Литмир - Электронная Библиотека

— Что же он?

— Ничего не сказал, почесал только за ухом. Я уехал. Переправляюсь в С. уезде через Волгу, вижу: плывут росшивы. Спрашиваю, с чем это? от кого? «С хлебом, говорят, откупщик вниз спускает...»

Губернатор заключил еще свой рассказ смехом. Не знаю, заметил ли он, какой крупный и неприятный софизм вставил он в свою службу. Мой барометр его нравственности стал колебаться.

Потом он на вечерах играл в карты, если не с азартом, то с значительным увлечением, между прочим и с откупщиком. Злоязычный Янов рассказывал, что «откупщику не везет в игре... с Львом Михайловичем», — добавил он с комическим вздохом.

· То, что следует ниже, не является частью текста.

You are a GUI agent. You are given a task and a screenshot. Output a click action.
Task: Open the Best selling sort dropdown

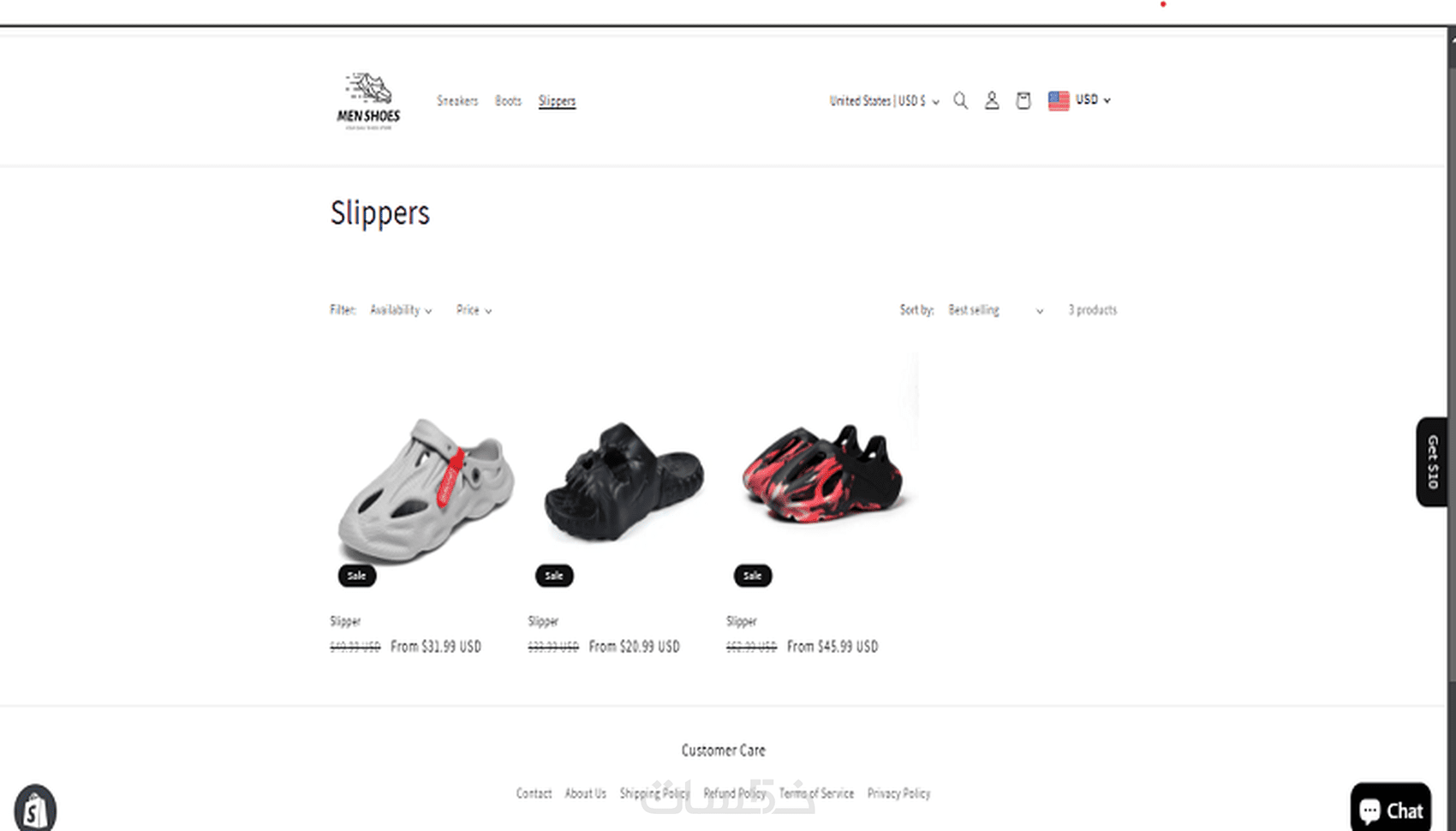point(995,310)
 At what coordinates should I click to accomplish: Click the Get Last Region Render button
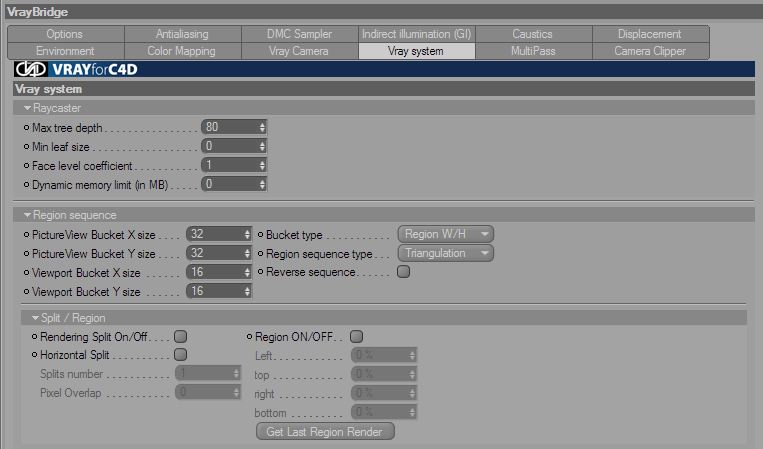click(325, 431)
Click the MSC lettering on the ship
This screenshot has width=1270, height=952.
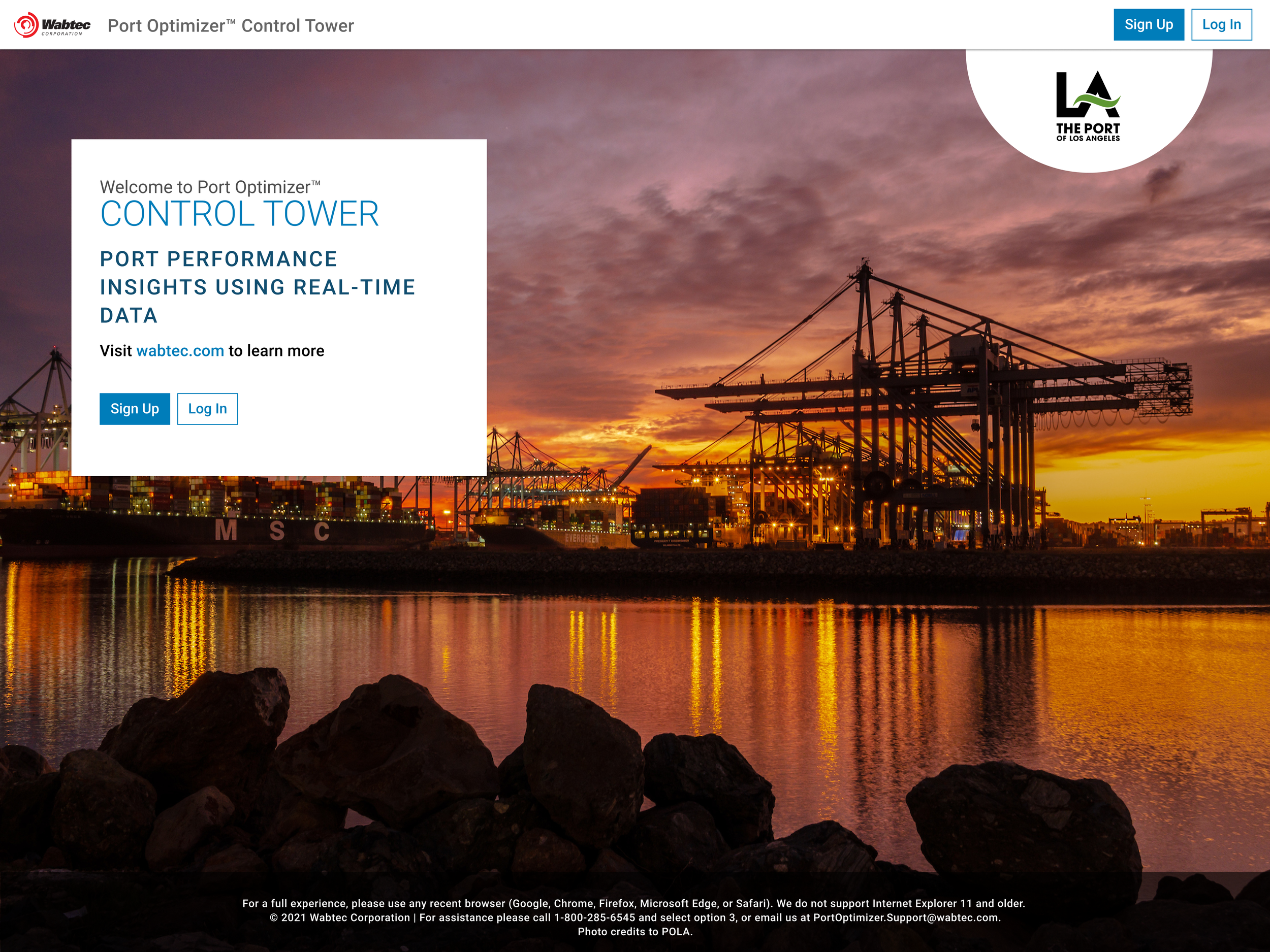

— Зачем же он не бросит, если проигрывает? — спросил я.

Янов засмеялся и похлопал меня по коленке.

VIII

Но все-таки Углицкий был в долгу, как в шелку. У него были не мелкие, а довольно крупные и притом стереотипные долги. Общую сумму своих долгов он определял в тридцать семь тысяч, то есть стереотипных долгов. Сумма же подвижных, мелких долгов менялась, то повышалась, то понижалась: последнее случалось, когда заимодавец попадал в «денежную минуту», узнавал, что Углицкий получил куш. Он уплачивал если не все, то хоть часть. Если же долг затягивался, то после известного срока причислялся к стереотипным. Правда, он возлагал упование на наследство после какой-то богатой бездетной тетки а Петербурге, — но это наследство было проблематическое, вроде ожидания приезда богатого дяди из Америки.

Итак, он жил прежде всего долгами, как отец Онегина,[24] по словам Пушкина. Тогда, кажется, и все старое поколение пробавлялось этим способом: только «ленивый», по пословице, не делал долгов. Когда, бывало, упрекнут кого-нибудь долгами, у виноватого всегда был готов стереотипный ответ: «У кого их нет?»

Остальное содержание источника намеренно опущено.